Since the beginning, humankind’s yearning to understand themselves, their world and their place in it promoted the development of science, which in turn encouraged the establishment of learning centers and universities in the world.
The word “university” is derived from the Latin term “universitas magistrorum et scholarium”, that more or less means “community of teachers and scholars”. This is similar to the term “sanghrama”, sangha meaning “community” and “arama” denoting a “place” or “accommodation”.
The oldest learning centers in the world started with the development of various learning institutions such as: Ghandara, Takshasila during the 7th BC in Punjab, Pakistan; Academy, during the 4th BC that was led by Plato in Greece; “Taixue” during the 3rd CE in China; Pandidakterion, during the 5th BC in Constantinople; and the Sanghrama Nalanda, during the 5th CE in India.
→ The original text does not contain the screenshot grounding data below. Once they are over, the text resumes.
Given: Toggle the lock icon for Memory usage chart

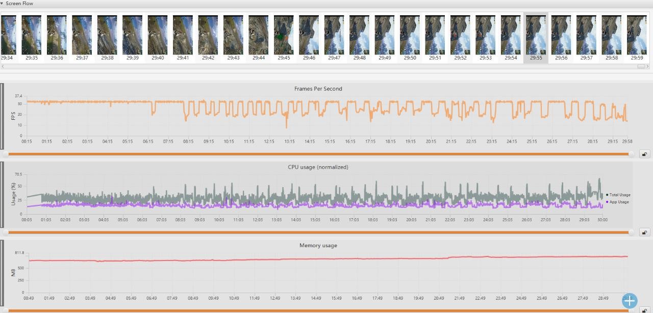Looking at the screenshot, I should point(644,310).
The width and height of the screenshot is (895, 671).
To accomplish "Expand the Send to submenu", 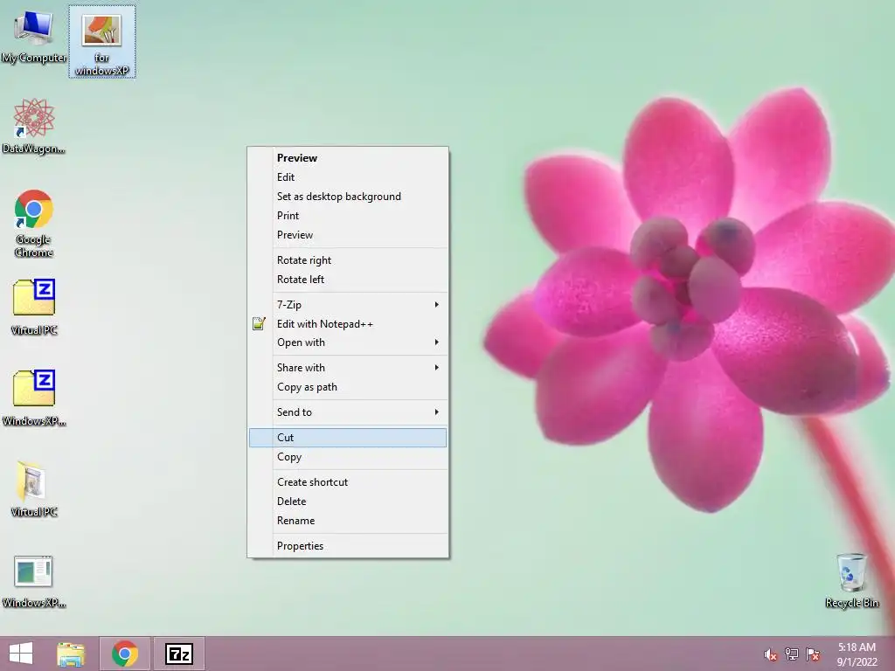I will click(348, 412).

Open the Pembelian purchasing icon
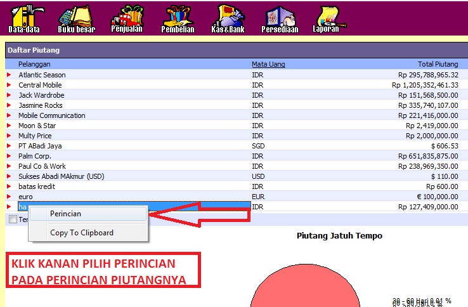click(x=178, y=18)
What we currently recognize as a modern university started in Bologna during the 11th CE, followed by other universities such as the University of Paris, University of Oxford, as well as the University of Cambridge in the 12th or 13th century.
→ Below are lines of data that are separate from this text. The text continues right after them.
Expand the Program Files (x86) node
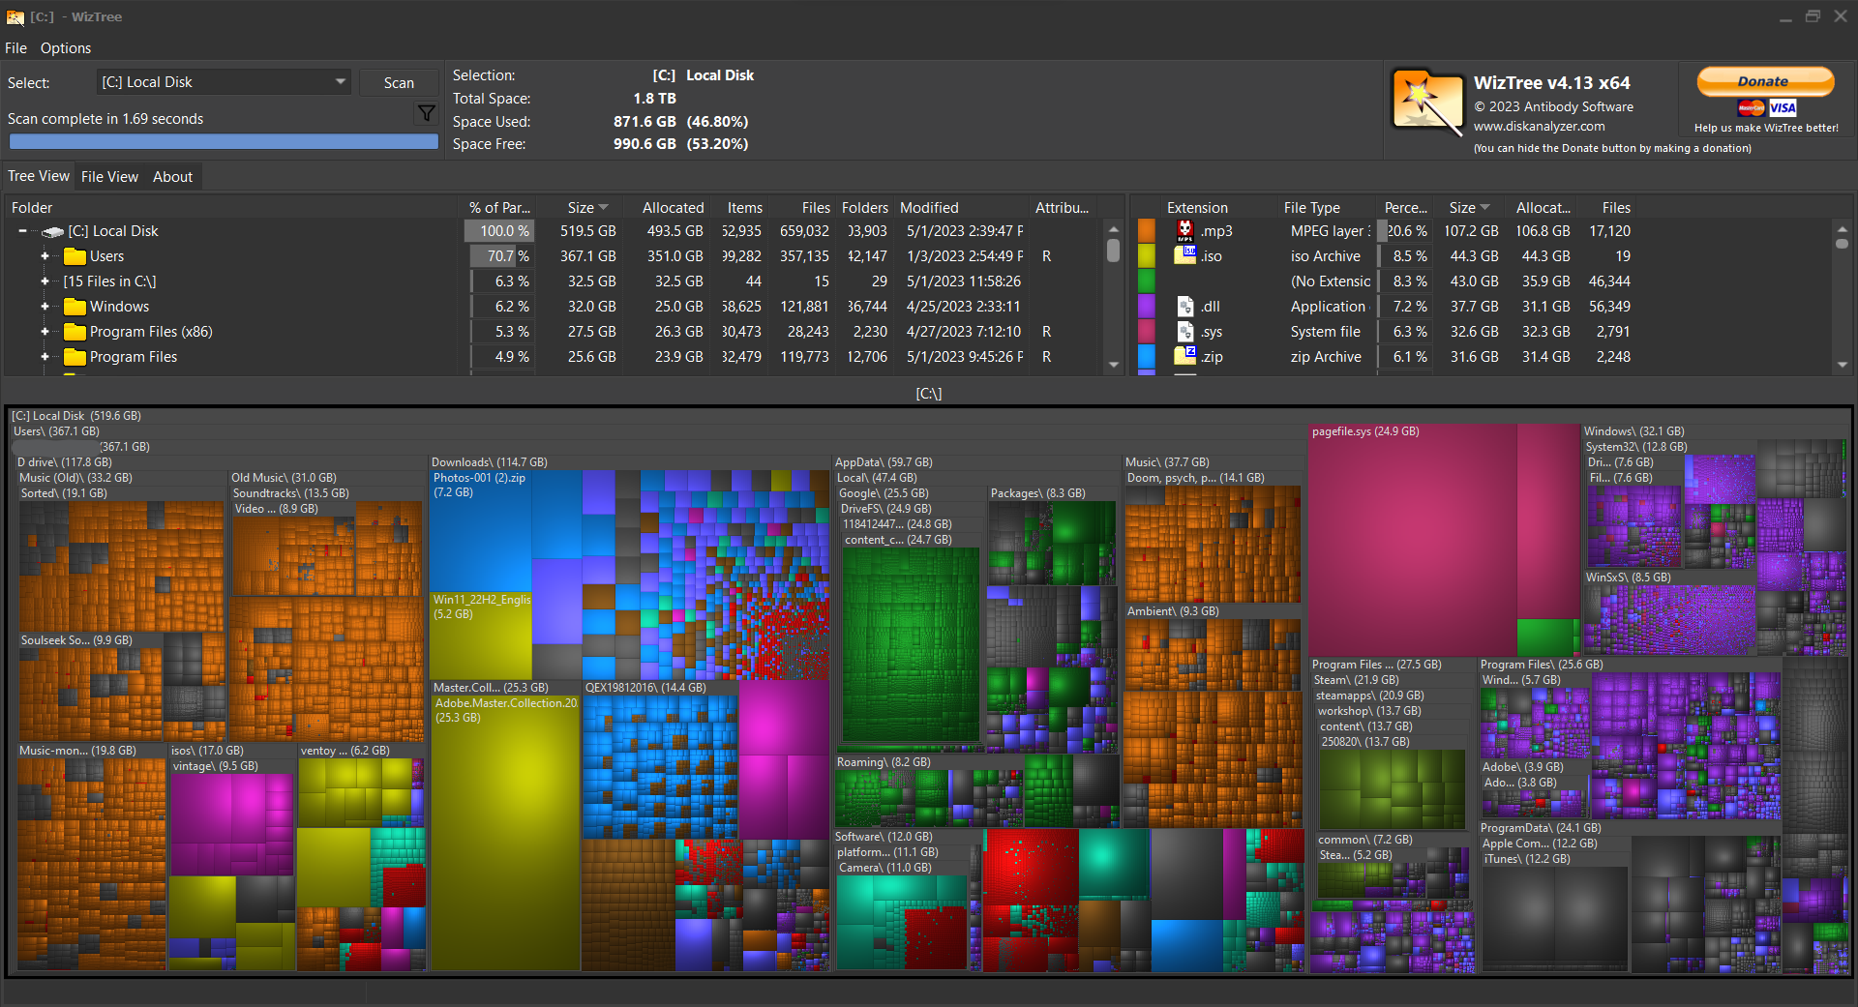The width and height of the screenshot is (1858, 1007). (x=45, y=332)
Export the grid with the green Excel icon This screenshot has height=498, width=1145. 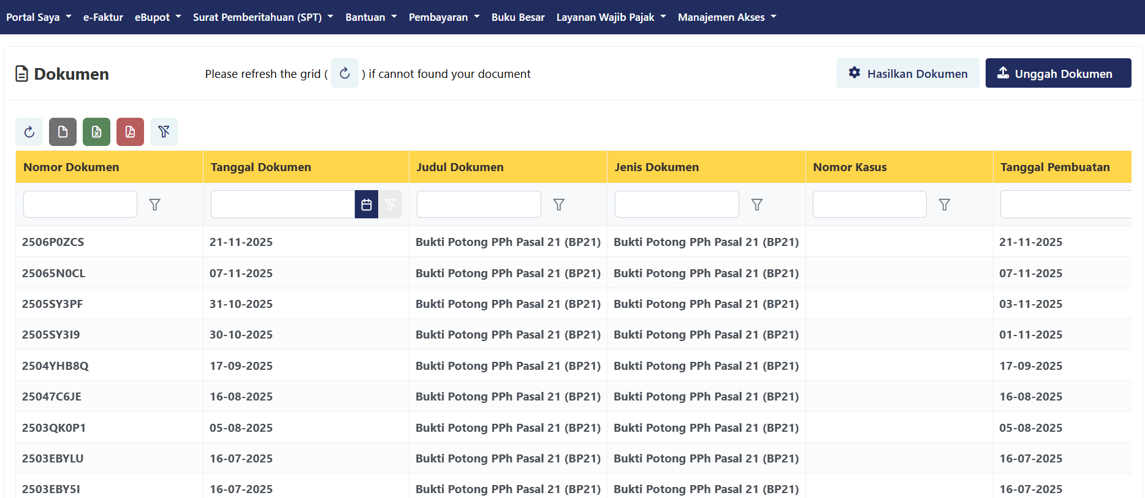pos(96,132)
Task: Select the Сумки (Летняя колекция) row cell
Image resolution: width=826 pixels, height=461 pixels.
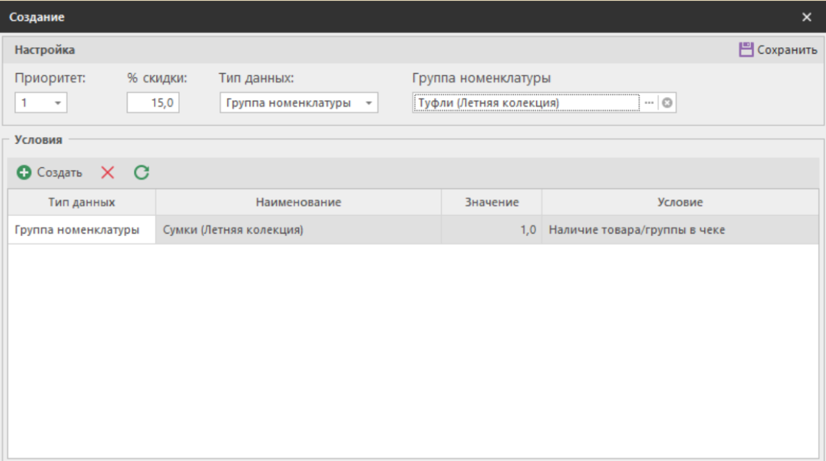Action: coord(298,230)
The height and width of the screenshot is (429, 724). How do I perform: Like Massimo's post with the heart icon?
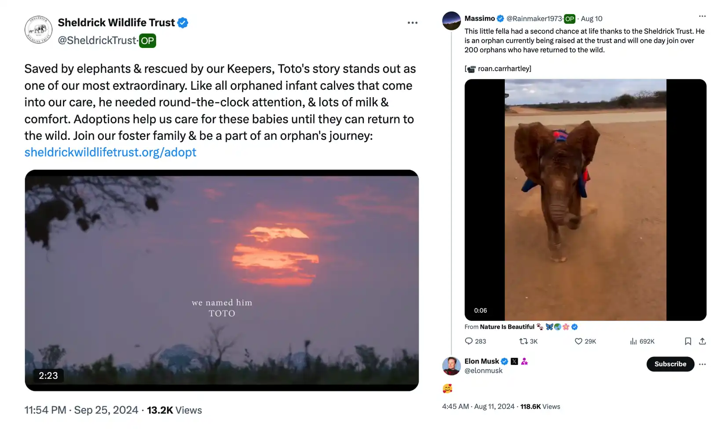(x=578, y=341)
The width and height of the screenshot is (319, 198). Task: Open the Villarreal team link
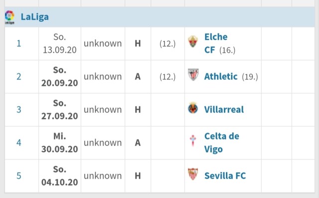[224, 109]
In general, the universities at the time taught the trivium (grammar, rhetoric and dialectic or logic) and the quadrivium (arithmetic, geometry, music, and astronomy).
According to journals written by pilgrims who visited Srivijaya during the 7th CE, this ancient Indonesia possessed learning centers that taught subjects including pancavidya (the five sciences): grammar and philology, arts, medicine, logic, metaphysics and philosophy). In the 11th CE, a pandit from India, came and studied in Srivijaya whom eventually become a great scholar and exercised tremendous influence in the history of learning in the world, even today.
Thus, far before the establishment of modern universities in the world, Indonesia possessed a learning center that was relatively advanced, as confirmed by numerous scholars and experts, especially from India and China, who studied and taught in Srivijaya, at least during the period of 7th to 11th CE.